Lay’s-Pepsico, which makes Walker’s in the UK, has licensed Tapuchips, a subsidiary of Israel’s Strauss food company, to produce the snack in Israel. Anton Delin, administrator of the “Brits Living In Israel” Facebook group, said members of his nearly 8,000 strong group had been beseeching Strauss for months, trying to persuade the company to produce salt and vinegar and cheese and onion crisps, as a way of introducing new flavours to the Israel market.
“We heard nothing”, he said, “but suddenly, on Monday, these crisps hit the shelves — and ecstasy ensued”. The crisps, priced at “a very reasonable 80p to £1.50 a bag”, were “flying off the shelves”, according to Mr Delin, and were available all over the country.
Mr Delin, who lives in Caesarea, said the taste was “very close” to the Walker’s original. “Not only are they tasty, but they are kosher, too,” he said.
But the crisps are not the only UK product to thrill British tastebuds in Israel. “English chocolate has flooded the market”, Mr Delin said. “For the first time ever, a month ago we had Cadbury’s Creme Eggs — and we’ve had lots of other Cadbury’s chocolate, too, such as their Fruit and Nut bars”. Some of the chocolate, he said, came from Cadbury’s factory in Egypt, but a great deal more was directly from the UK — and could be arriving in Israel because Brexit meant that European markets were more difficult to penetrate.

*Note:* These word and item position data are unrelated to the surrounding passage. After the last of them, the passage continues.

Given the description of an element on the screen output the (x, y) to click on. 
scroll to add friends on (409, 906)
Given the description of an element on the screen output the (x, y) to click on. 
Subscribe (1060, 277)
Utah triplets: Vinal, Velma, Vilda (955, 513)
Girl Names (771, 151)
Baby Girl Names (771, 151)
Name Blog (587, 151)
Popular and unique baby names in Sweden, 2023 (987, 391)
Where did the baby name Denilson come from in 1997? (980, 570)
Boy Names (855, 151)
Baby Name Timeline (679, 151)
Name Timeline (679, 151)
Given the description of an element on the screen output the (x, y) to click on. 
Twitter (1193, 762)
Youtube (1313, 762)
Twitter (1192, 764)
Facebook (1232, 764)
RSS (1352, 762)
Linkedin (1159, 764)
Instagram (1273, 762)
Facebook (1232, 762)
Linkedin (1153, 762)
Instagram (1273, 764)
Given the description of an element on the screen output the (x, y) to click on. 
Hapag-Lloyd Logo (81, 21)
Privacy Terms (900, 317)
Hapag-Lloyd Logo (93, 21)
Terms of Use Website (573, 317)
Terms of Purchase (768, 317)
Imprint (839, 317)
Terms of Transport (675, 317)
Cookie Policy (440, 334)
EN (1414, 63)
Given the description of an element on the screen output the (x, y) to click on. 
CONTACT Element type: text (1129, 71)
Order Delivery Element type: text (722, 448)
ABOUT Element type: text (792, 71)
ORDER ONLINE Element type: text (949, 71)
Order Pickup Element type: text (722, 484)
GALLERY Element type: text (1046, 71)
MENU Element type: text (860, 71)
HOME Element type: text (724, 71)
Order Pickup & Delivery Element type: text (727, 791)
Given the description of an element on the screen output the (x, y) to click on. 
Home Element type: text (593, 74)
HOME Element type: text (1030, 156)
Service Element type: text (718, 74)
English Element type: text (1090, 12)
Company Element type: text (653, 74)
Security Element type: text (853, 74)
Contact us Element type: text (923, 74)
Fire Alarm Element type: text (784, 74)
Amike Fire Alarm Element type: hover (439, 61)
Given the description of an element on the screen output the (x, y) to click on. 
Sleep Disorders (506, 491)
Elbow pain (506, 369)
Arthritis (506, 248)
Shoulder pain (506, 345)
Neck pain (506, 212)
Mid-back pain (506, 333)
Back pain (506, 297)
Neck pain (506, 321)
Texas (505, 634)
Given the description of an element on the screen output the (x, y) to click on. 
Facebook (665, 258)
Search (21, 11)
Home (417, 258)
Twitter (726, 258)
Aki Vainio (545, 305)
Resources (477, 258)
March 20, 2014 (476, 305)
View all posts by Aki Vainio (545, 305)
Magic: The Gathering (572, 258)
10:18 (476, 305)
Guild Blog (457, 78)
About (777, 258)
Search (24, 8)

Meanwhile, as the Great Crisp Victory of 2021 continues to be celebrated on social media, Mr Delin revealed that the next target was Ribena, the blackcurrant soft drink. As one happy British immigrant noted: “Now there’s no reason not to make aliyah.” One thing is for sure: with UK crisps and chocolate available, Israeli kiddush will never be the same again.